Lawmakers in a number of states are taking a closer look at the regulation of amusement park and carnival rides. Although the Federal Trade Commission regulates the manufacture of these rides, it’s up to the states to see they’re properly operated and maintained. Regulation varies a great deal among the states. Six states don’t even bother.
This summer a number of deadly accidents at amusement parks have brought the issue into focus. In some cases the rides malfunctioned. In other cases riders fell or were thrown from rides that seemed to be operating properly. Amusement park rides are supposed to be thrilling and even scary. It’s up to state health and safety officials to see that the rides leave you with a good thrill – and not a bunch of broken bones or tragic personal loss and grief.

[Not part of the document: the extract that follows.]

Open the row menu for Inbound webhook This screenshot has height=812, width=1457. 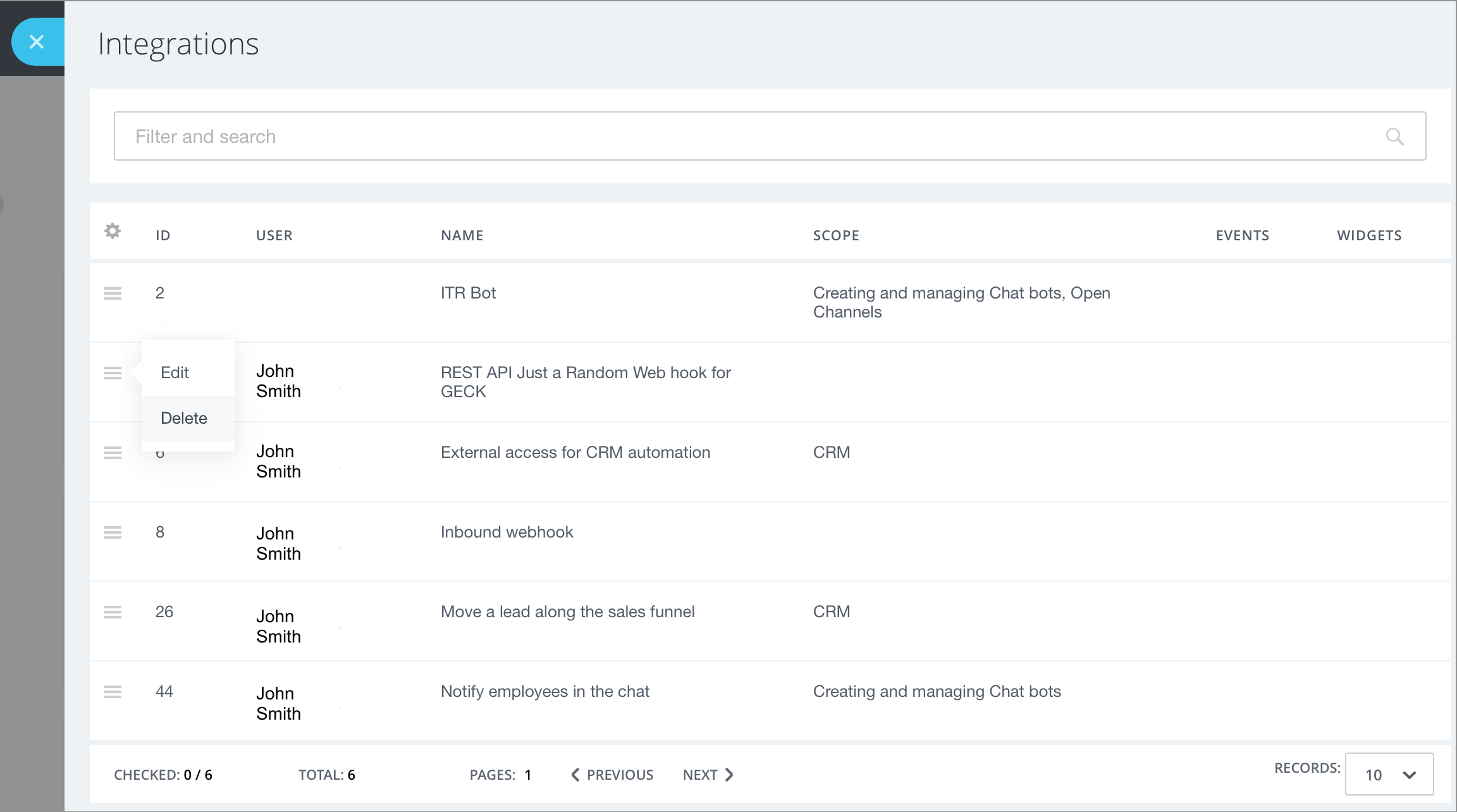(x=113, y=532)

- In 2010, Florida limited parents’ right to sue if their child is hurt on an amusement ride
- “Waivers of liability” are used all across the US in all sorts of businesses
- Understand what you’re signing or waiving before your child gets on a ride
When it comes to amusement and theme parks, and other businesses offering thrill rides, you may have to waive some of your rights to sue if your child is hurt on a ride.
Florida’s New Law
In April 2010, Florida passed a new law restoring the right of businesses to ask for a “waiver of liability” before letting customers on various types of amusement or theme park rides. The law’s primary effect is on children and minors: Parents must sign a waiver agreeing not to sue the business or park if the child is hurt while on a ride.
What kind of rides? Technically, it could be any ride at all, but you’ll likely be asked to sign a waiver for things like horseback rides, go-cart racing or other automotive-related activities, and boat rentals, just to name of few.

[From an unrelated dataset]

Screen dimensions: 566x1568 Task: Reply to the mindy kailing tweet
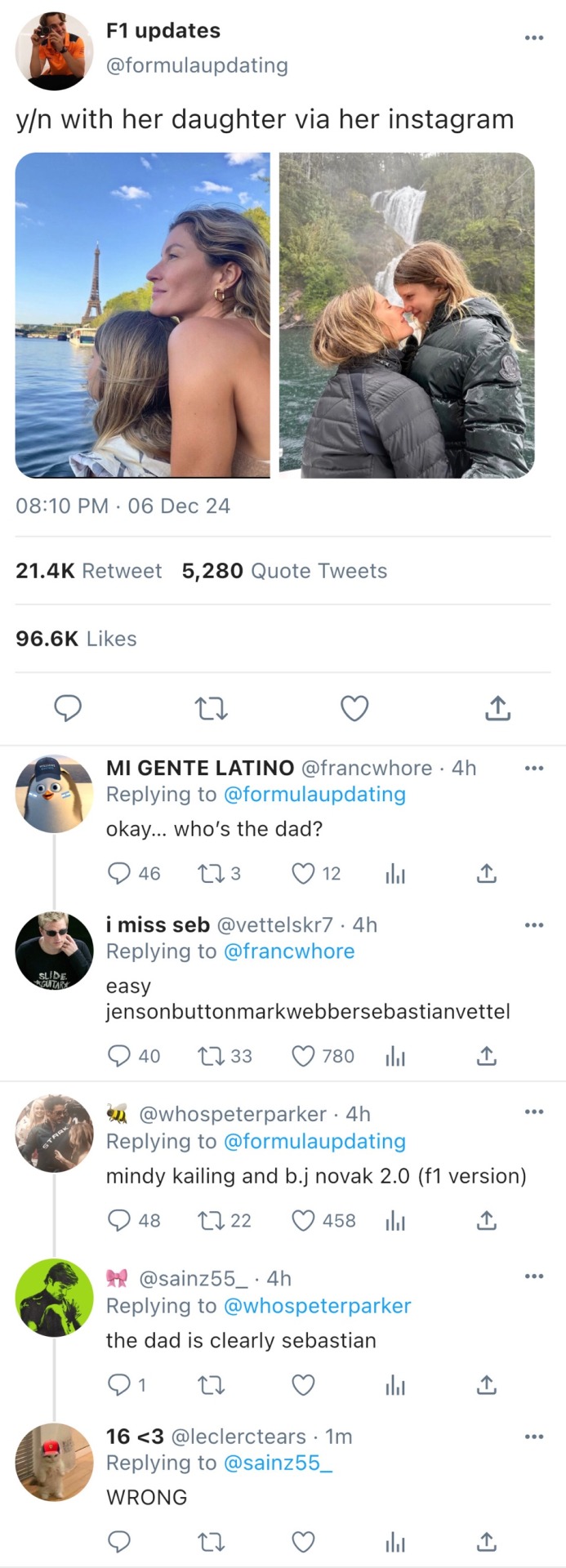click(x=119, y=1220)
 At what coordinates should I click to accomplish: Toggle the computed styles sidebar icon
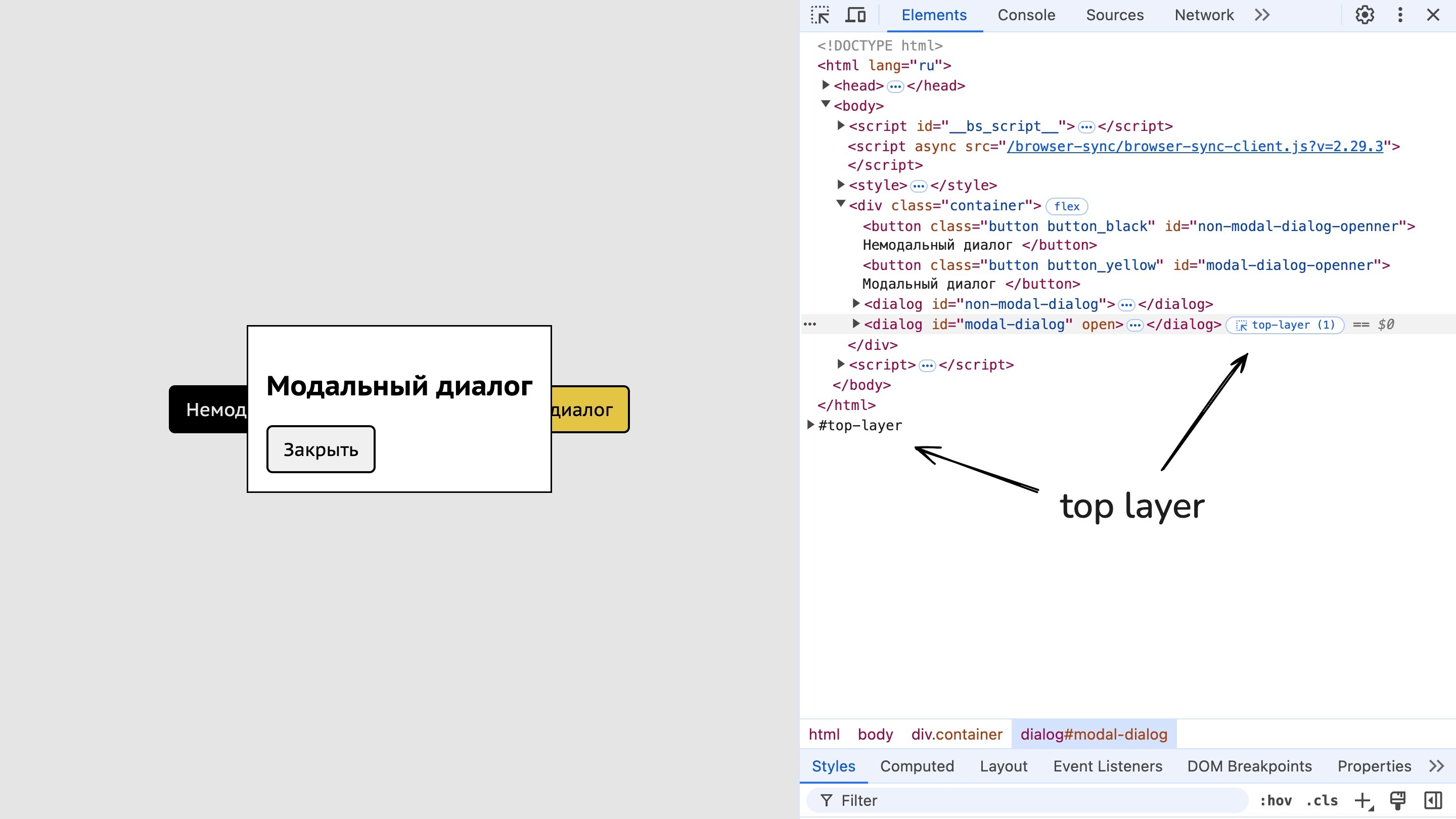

The new law is the result of negotiations between business owners and lawyers that began in 2008. That’s when the Florida Supreme Court ruled that parental waivers of liability or responsibility weren’t legal under Florida law. In that case, a 14-year-old boy was killed in an ATV accident at a motor sports park.

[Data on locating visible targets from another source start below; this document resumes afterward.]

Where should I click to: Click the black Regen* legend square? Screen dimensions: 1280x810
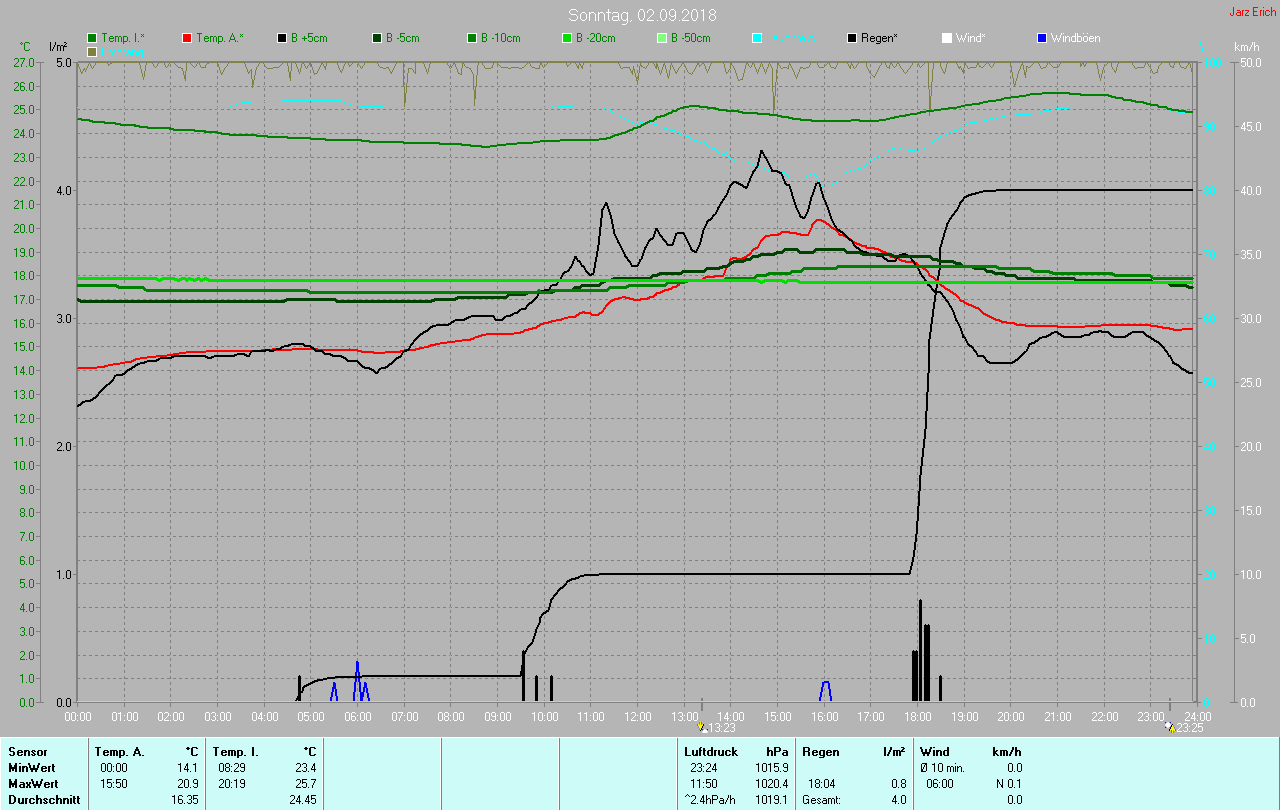tap(852, 38)
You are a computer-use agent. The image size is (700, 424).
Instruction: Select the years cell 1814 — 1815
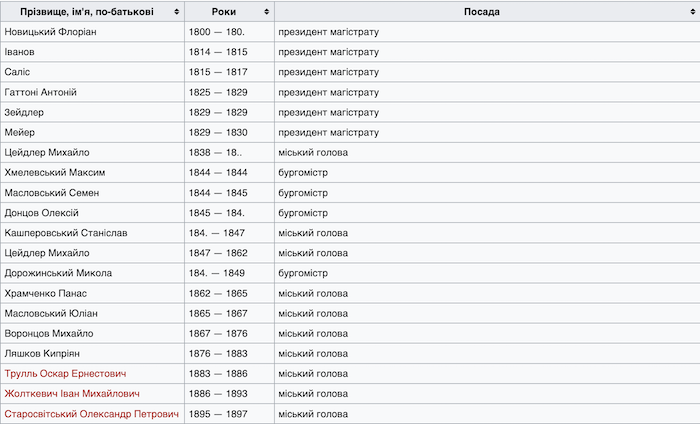[229, 52]
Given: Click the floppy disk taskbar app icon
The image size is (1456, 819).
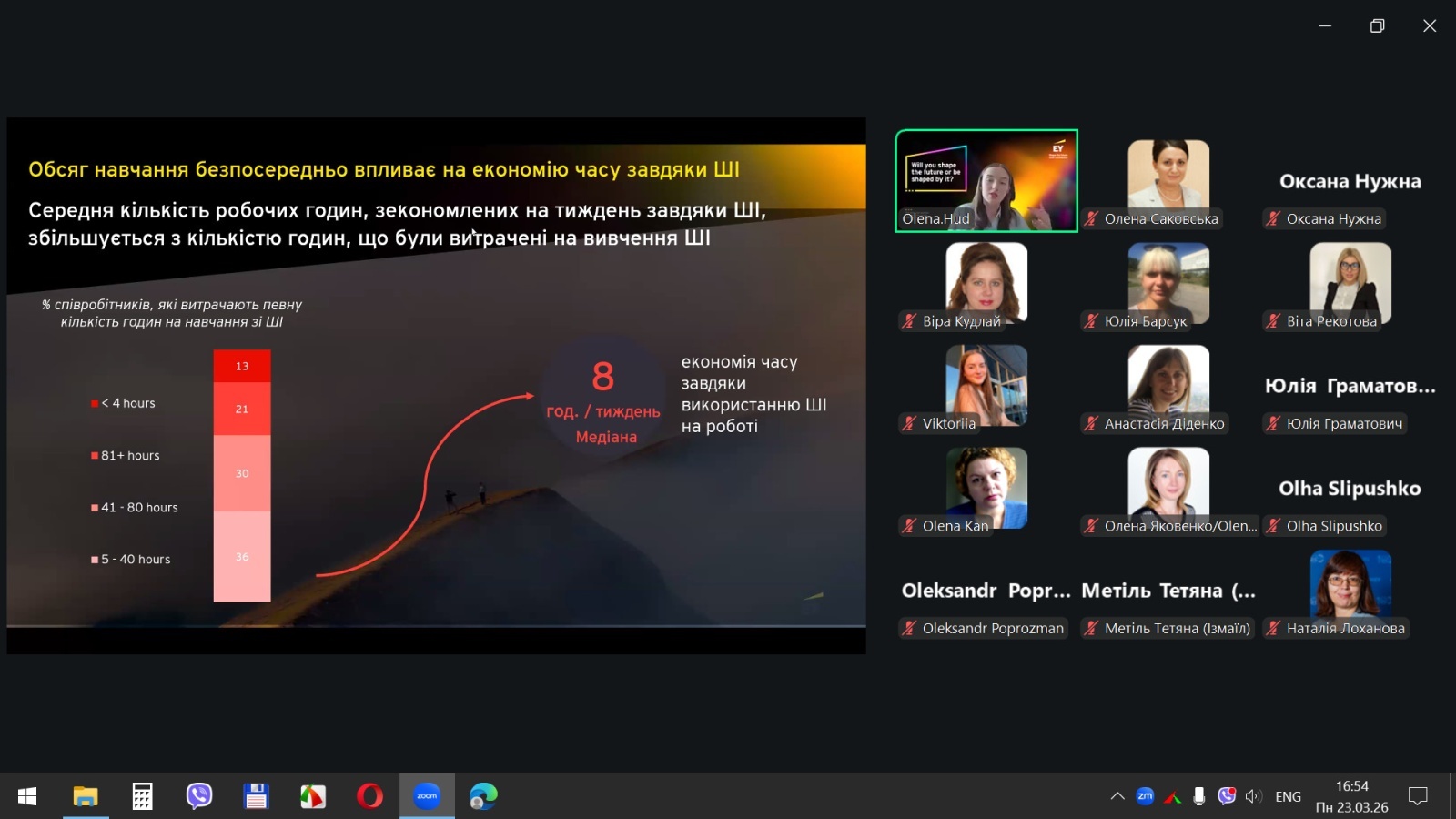Looking at the screenshot, I should (256, 796).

His father had signed a waiver. In a wrongful death suit filed by the boy’s estate, the waiver was thrown out because nothing in Florida law allowed a parent to waive liability or a allowed business to ask for a waiver.
Many people, including the state senator who sponsored the law, don’t think the new law does enough. That’s because the law only allows parents to waive claims against a park or business if the child is hurt because of an “inherent risk” of the ride or activity. Parents can’t waive claims of negligence.
What does that mean? If your child is hurt because of some risk that’s part of the activity, the waiver will stop you from filing suit. If she’s hurt because the park or an employee didn’t do something it was supposed do, or didn’t do it properly, you may still be able to sue. For example, say you sign a waiver before your child takes a horseback ride:
- If your child’s hurt when she’s thrown from her horse because the horse became “spooked” by a snake, you probably can’t sue because such an event is probably an inherent risk of horseback riding
- If, however, the saddle and she fall off the horse because an employee didn’t tie it on properly, the waiver likely won’t stop you from filing a suit because the worker’s failure to do his job isn’t an inherent risk of horseback riding
Liability waivers are used all over the US and for all sorts of recreational activities, such as white water rafting, canoeing, and bungee-jumping. However, a business or park can ask for a waiver for just about any type of ride or activity. Whether a waiver is “good” or valid depends on the laws of the state. In many states, waivers are legal and apply to negligence and inherent risks. In other states, waivers apply to only one or the other, or may not be good at all.